Garage labs and biohacks

The domestic garage is adjunct space without heating, insulation and wall coverings. It’s often physically connected to the rest of the home, but homeowners treat it as an outside space, or at least a buffer between inside and outside.

Garages are less common in inner city dwellings (where I live), especially where there are row houses, terraces, flats and older building stock. A garage is like a private bit of yard for storing cars, bikes, lawnmowers, boxes, ladders, paint tins, and unwanted exercise equipment.

Some home owners turn their garages into temporary or permanent rooms, dens, studios or gyms for billiards, table tennis, parties, art, mechanical repairs or starting a business. As any architect knows, the garage is not strictly a “habitable room.” The domestic garage is emblematic of do-it-yourself (DIY) independence, entrepreneurship and risk.

Some music bands start out as kids playing guitars in garages, and pioneers of the personal computers reputedly created their prototypes with limited means while working in the garage (though Steve Wozniak disputes the location in the case of his business partner Steve Jobs).

Garage labs

Garages are also laboratories. Fred MacMurray as The Absent Minded Professor created flubber (flying rubber) in a garage lab, and Batman keeps his car in the ultimate underground high tech garage lab, the bat cave. Such is the mythos surrounding the garage, automobile shelter, and the space it occupies when the vehicle is moved out of the way into the driveway or the street — and makes way for the biohacker.

Cultures of the garage have become synonymous with hacking, which has in turn moved into areas of science. I’m indebted to a book by Alessandro Delfanti called Biohackers: The Politics of Open Science. Hacking is a type of bricolage, making do with whatever is to hand, recombining, adjusting, subverting any usual function of the pieced-together components. Hackers may break through security systems, with operations nefarious and illegal, but in the current climate, hacking “mixes rebellion and openness, antiestablishment critique and insistence on informational metaphors, and operates in a context of crisis and transformation where the relationship between researchers and scientific institutions, and their commercialisation and communication practices, are redefined” (1).

BigBio rebels

Biohacking is a reaction amongst scientists and amateur scientists to the control of pharmaceuticals, genomics and other bioscience R&D by huge corporations and institutions (BigBio), and attendant peer review and regulation.

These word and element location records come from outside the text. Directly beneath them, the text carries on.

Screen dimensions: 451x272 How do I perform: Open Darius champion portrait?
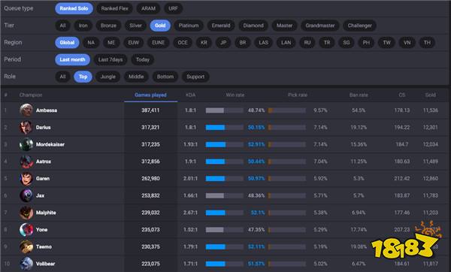tap(26, 128)
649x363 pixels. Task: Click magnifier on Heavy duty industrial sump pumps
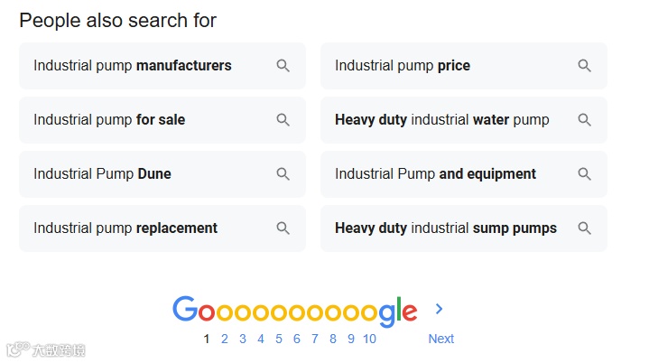[584, 228]
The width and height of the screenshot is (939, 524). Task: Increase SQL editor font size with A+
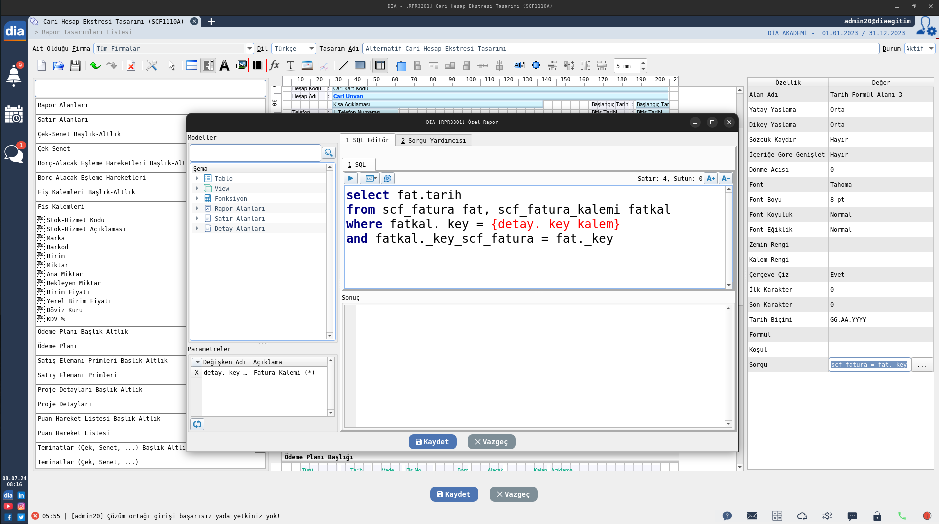[x=710, y=178]
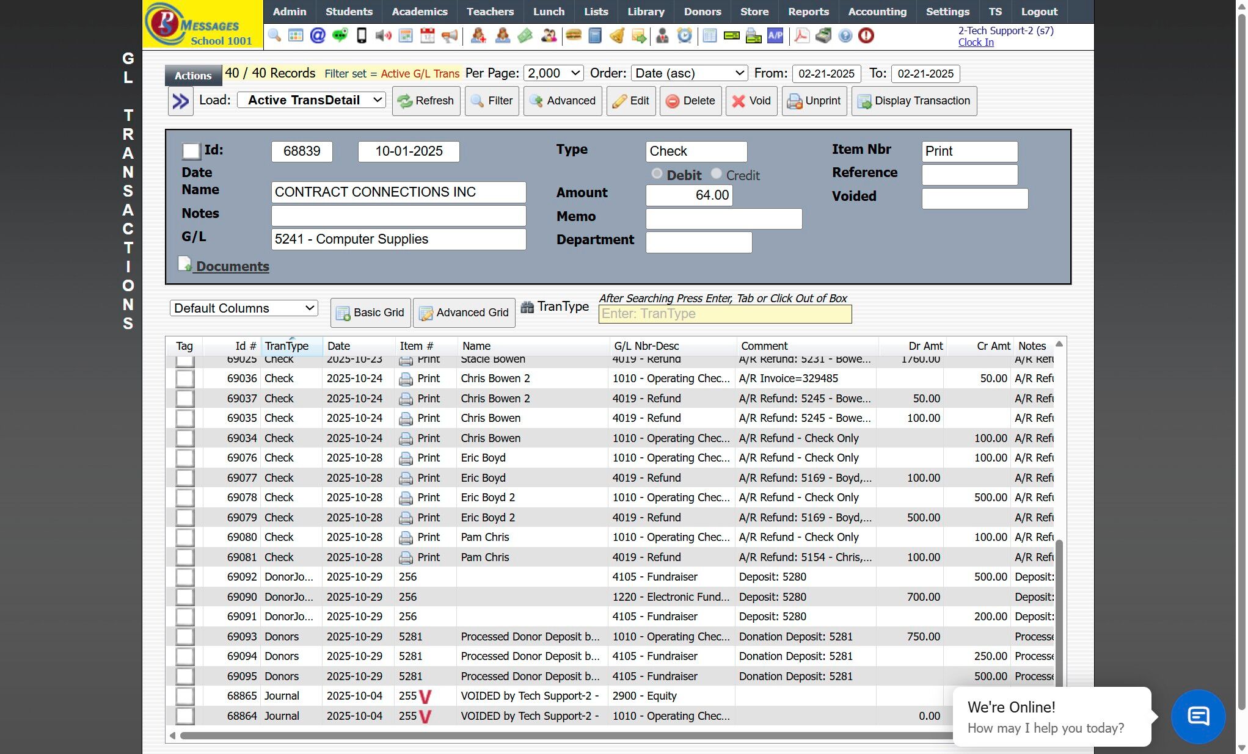Click the hamburger lunch icon

[573, 35]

“This so-called ‘garage’ or ‘citizen’ biology is conducted in weird places such as garages or kitchens and ranges from high-school-level educational experiments to complex biotechnology projects put into place outside institutional settings such as university or corporate laboratories” (111).

The movement draws on informational metaphors, and is obviously inspired by open source developments in computing, as well as the idea that DNA operates as a kind of code. Hence “sharing of genomic data through open access databases, the cracking of DNA codes” (2) and “cracking nature’s secrets” (74) goes hand in hand with sharing software and equipment for home-based, low cost bioDIY.

DIY DNA

Shared DNA sequences also provide access to biological analysis without getting stuff on your fingers. You can play about with patterns, without having to mess with chemicals and wet matter. This is a culture where “informational pattern is privileged over materiality” (60).

Though the biohacking movement is anti-establishment, and regarded by some as a “danger to public health” (113), Delfanti points to biohacking as a return to the unregulated Victorian “gentleman scientist” of independent means. After all, Charles Darwin was an independent hacker of sorts, working from home, and without initial institutional backup.

testtubes1

Big companies such as Google still operate with the mindset of the entrepreneurial, open source hackmeister, or at least that’s part of their brand image. Delfanti identifies the significance of Google’s spinout service 23andMe.

The 23andMe website states that after submitting a saliva sample you will “view reports on over 100 health conditions and traits; find out about your inherited risk factors and how you might respond to certain medications; and discover your lineage and find DNA relatives.” Not only do you find out about yourself from this service, but you contribute to a pool of data to be circulated and used by researchers.

Delfanti admits that innovations brought about by garage biolabs are as yet unspectacular. Genuine and controversial garagelab achievements include extracting DNA (e.g. from strawberries), basic DNA cloning, and modifying the DNA in certain bacteria to cause them to glow in the dark. According to Delfanti, “right now citizen biology is not a site of research and innovation but rather of political, artistic and educational experimentation” (115).

By encouraging and tapping into biohacker culture, some bio-tech companies and institutions engage with the creative potential of their publics. Here, biotechnology intersects with enthusiasts of fan fiction video gaming, and other creative and risky experiments “in the wild” (127).

Reference

  • Delfanti, Alessandro. 2013. Biohackers: The Politics of Open Science. London: PlutoPress
  • Ledford, Heidi. 2010. Lifehackers. Nature, (467)650-652.